Robert...I'm going to be long winded...forgive me.

 

The length of security lines is dependent upon several factors, including: 1) the layout of the operation; meaning how well does the physical layout of the security operation lend itself to getting people through the line quickly? 2) How big is the crowd of customers? 3) Are there enough security employees on duty to get people through the process in a timely fashion?

 

In our current terminal we're hamstrung by cramped space–there isn't nearly enough space at either of our "security checkpoints" (that's the official lingo for security lines). It's a problem at many airports. Why? Because terminals built before September 2001 didn't anticipate post 9/11 security requirements. The new terminal is designed to accommodate post 9/11 security.
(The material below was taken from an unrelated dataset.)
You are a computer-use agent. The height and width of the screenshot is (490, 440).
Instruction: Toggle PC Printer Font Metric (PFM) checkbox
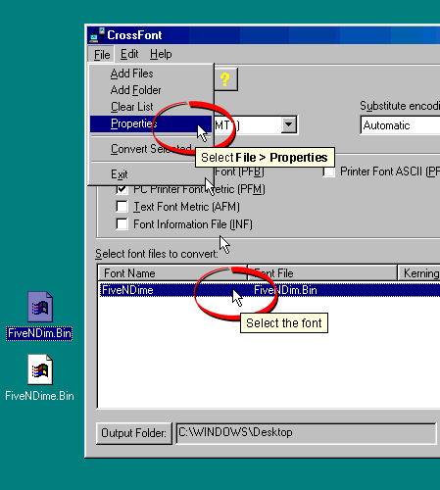point(122,189)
That should speed up the screening process.

 

You ask about a second check point in the new terminal...

 

When the new terminal opens it will have ten gates and one check point. The physical layout of the checkpoint is designed to accommodate at least the maximum number of customers that can efficiently use ten gates. In other words, when we out grow ten gates and start adding more, I think it's a good bet we'll add security check points. Make sense?

 

Thanks for the comments about shopping for fares in an educated and open-minded manner. That's really all we're asking people to do. Bottom line: sometimes it only makes sense to fly from other airports. But please don't assume it always makes sense...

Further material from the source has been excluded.